### Instructions to follow
In your copy of the entries below, keep every word exactly and leave out all images.

═══

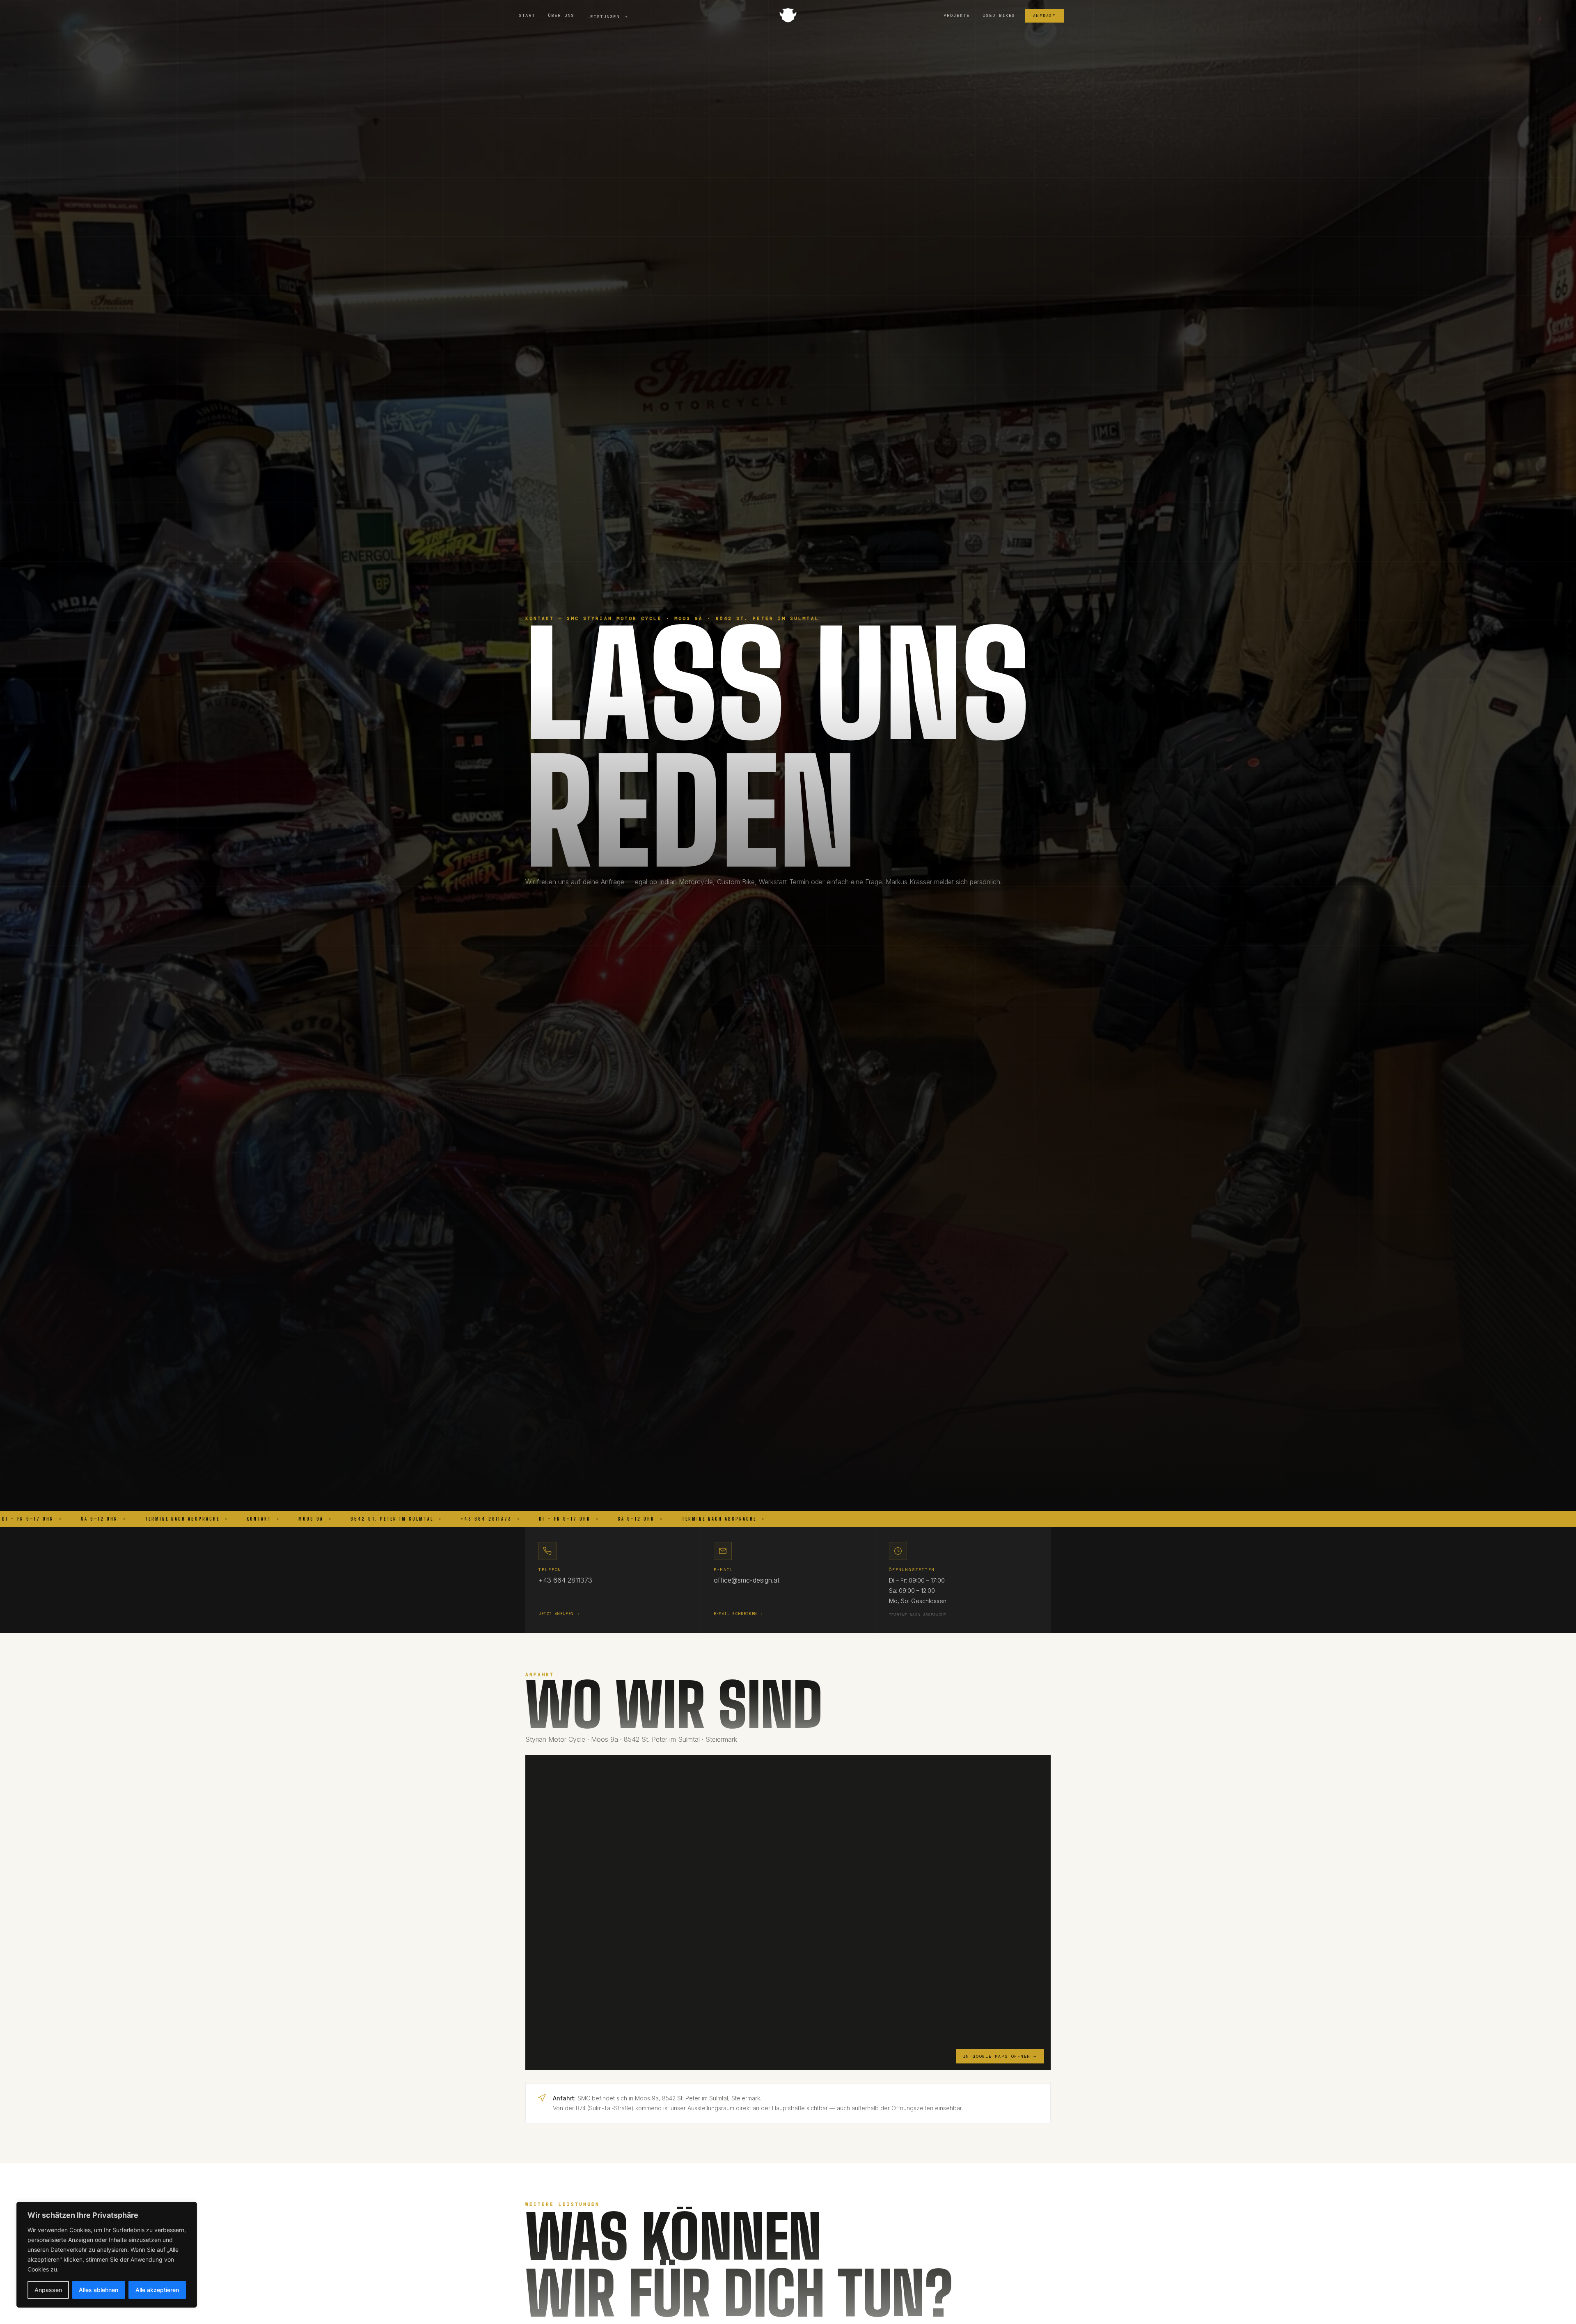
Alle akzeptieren (157, 2289)
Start (527, 15)
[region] (106, 2255)
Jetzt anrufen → (558, 1613)
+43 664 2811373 (565, 1580)
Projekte (956, 15)
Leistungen (603, 16)
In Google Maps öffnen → (1000, 2056)
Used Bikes (999, 15)
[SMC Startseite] (788, 15)
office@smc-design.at (746, 1580)
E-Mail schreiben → (738, 1613)
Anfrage (1044, 15)
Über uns (561, 15)
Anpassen (48, 2289)
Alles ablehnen (98, 2289)
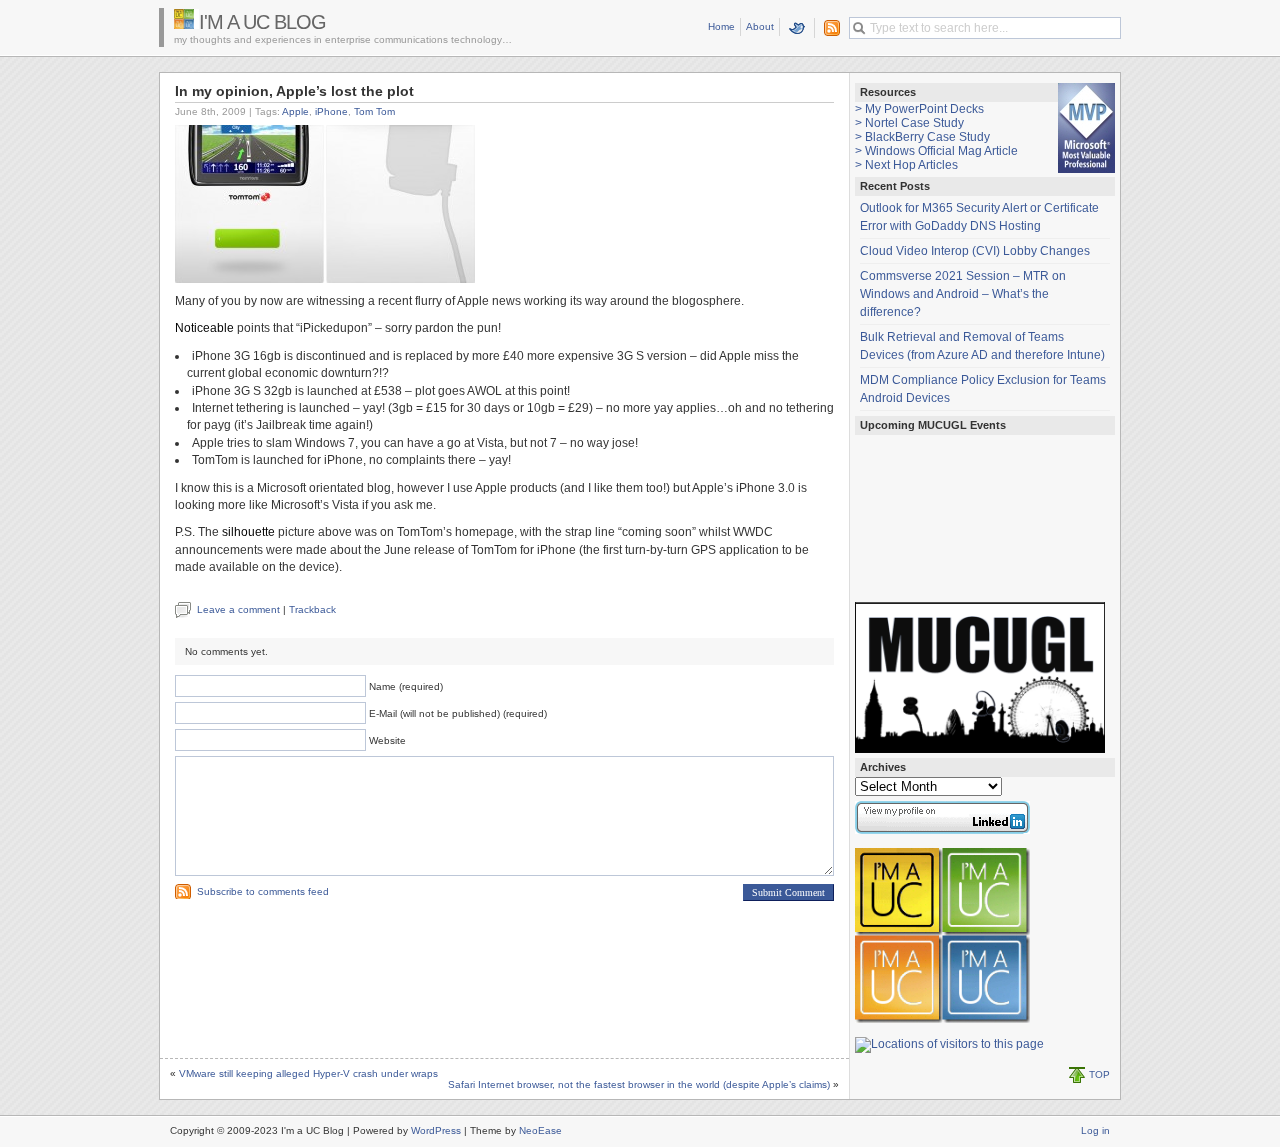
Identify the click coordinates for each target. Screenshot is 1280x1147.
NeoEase (540, 1130)
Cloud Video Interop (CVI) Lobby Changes (975, 251)
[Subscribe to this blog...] (828, 28)
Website (387, 740)
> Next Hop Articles (906, 165)
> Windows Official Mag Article (936, 151)
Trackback (312, 609)
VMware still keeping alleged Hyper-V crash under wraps (308, 1073)
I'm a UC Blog (262, 22)
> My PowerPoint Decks (919, 109)
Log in (1095, 1130)
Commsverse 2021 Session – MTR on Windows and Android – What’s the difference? (963, 294)
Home (721, 26)
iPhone (331, 111)
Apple (295, 111)
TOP (1099, 1074)
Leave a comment (238, 609)
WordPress (436, 1130)
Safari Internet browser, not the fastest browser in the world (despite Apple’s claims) (639, 1084)
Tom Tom (374, 111)
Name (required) (406, 686)
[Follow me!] (797, 28)
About (760, 26)
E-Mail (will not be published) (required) (458, 713)
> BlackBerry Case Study (922, 137)
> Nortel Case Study (909, 123)
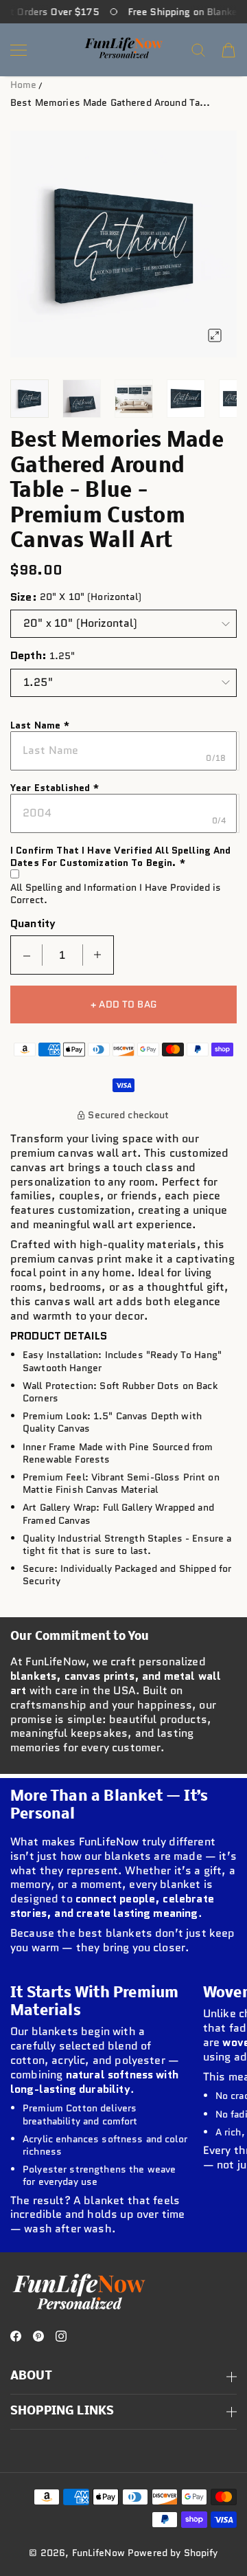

═══

### Result
Alle akzeptieren (157, 2289)
Start (527, 15)
[region] (106, 2255)
Jetzt anrufen → (558, 1613)
+43 664 2811373 (565, 1580)
Projekte (956, 15)
Leistungen (603, 16)
In Google Maps öffnen → (1000, 2056)
Used Bikes (999, 15)
[SMC Startseite] (788, 15)
office@smc-design.at (746, 1580)
E-Mail schreiben → (738, 1613)
Anfrage (1044, 15)
Über uns (561, 15)
Anpassen (48, 2289)
Alles ablehnen (98, 2289)
Identify the click coordinates for each target. Screenshot is 1280x1147.
NeoEase (540, 1130)
Cloud Video Interop (CVI) Lobby Changes (975, 251)
[Subscribe to this blog...] (828, 28)
Website (387, 740)
> Next Hop Articles (906, 165)
> Windows Official Mag Article (936, 151)
Trackback (312, 609)
VMware still keeping alleged Hyper-V crash under wraps (308, 1073)
I'm a UC Blog (262, 22)
> My PowerPoint Decks (919, 109)
Log in (1095, 1130)
Commsverse 2021 Session – MTR on Windows and Android – What’s the difference? (963, 294)
Home (721, 26)
iPhone (331, 111)
Apple (295, 111)
TOP (1099, 1074)
Leave a comment (238, 609)
WordPress (436, 1130)
Safari Internet browser, not the fastest browser in the world (despite Apple’s claims) (639, 1084)
Tom Tom (374, 111)
Name (required) (406, 686)
[Follow me!] (797, 28)
About (760, 26)
E-Mail (will not be published) (required) (458, 713)
> BlackBerry Case Study (922, 137)
> Nortel Case Study (909, 123)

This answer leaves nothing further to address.